» **WHAT IS EXPECTED**: Copy out every line of the data where the word "pixels" is found.

» **MATERIAL FOR THIS EXERCISE**:
%%
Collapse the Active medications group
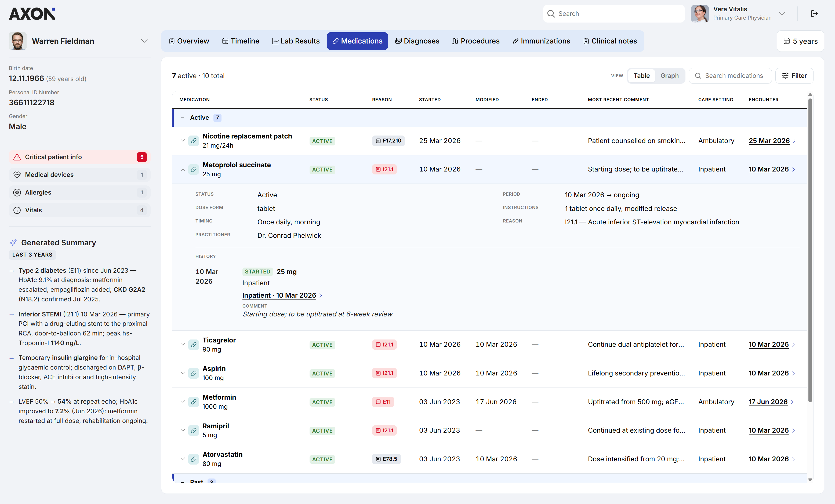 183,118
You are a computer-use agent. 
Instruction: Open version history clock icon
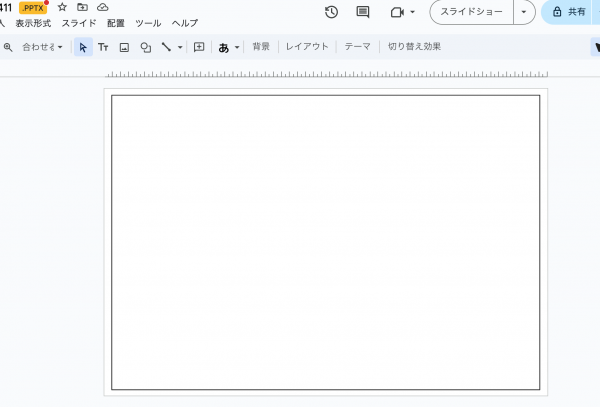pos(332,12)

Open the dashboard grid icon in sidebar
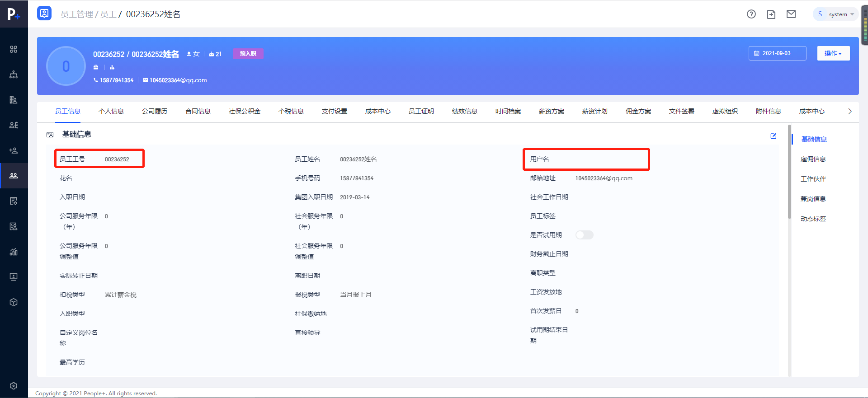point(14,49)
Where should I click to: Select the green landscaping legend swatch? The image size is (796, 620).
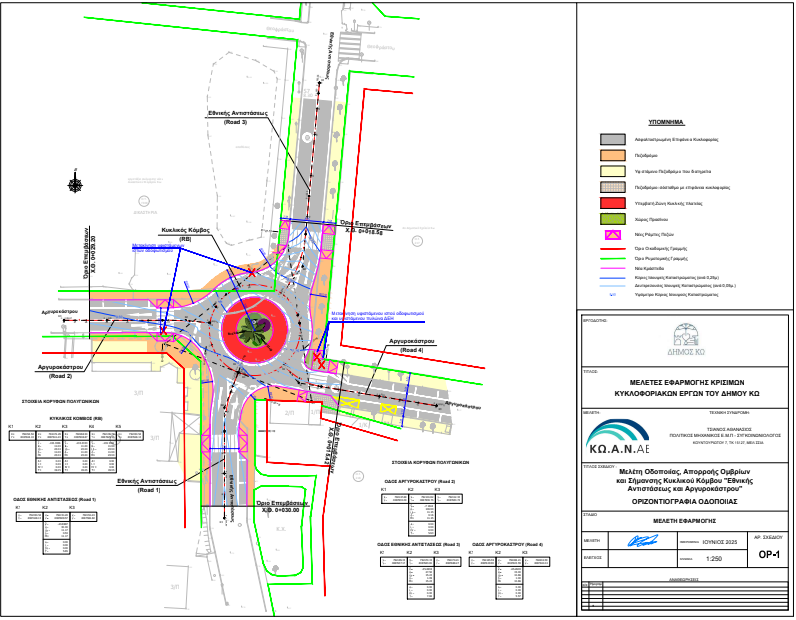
%%
%%
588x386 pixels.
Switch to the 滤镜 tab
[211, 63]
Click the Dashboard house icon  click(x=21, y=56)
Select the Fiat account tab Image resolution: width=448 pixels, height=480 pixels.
%%
» **WRITTEN ANSWER**:
588x386 pixels.
Select the Fiat account tab Image resolution: width=448 pixels, height=480 pixels.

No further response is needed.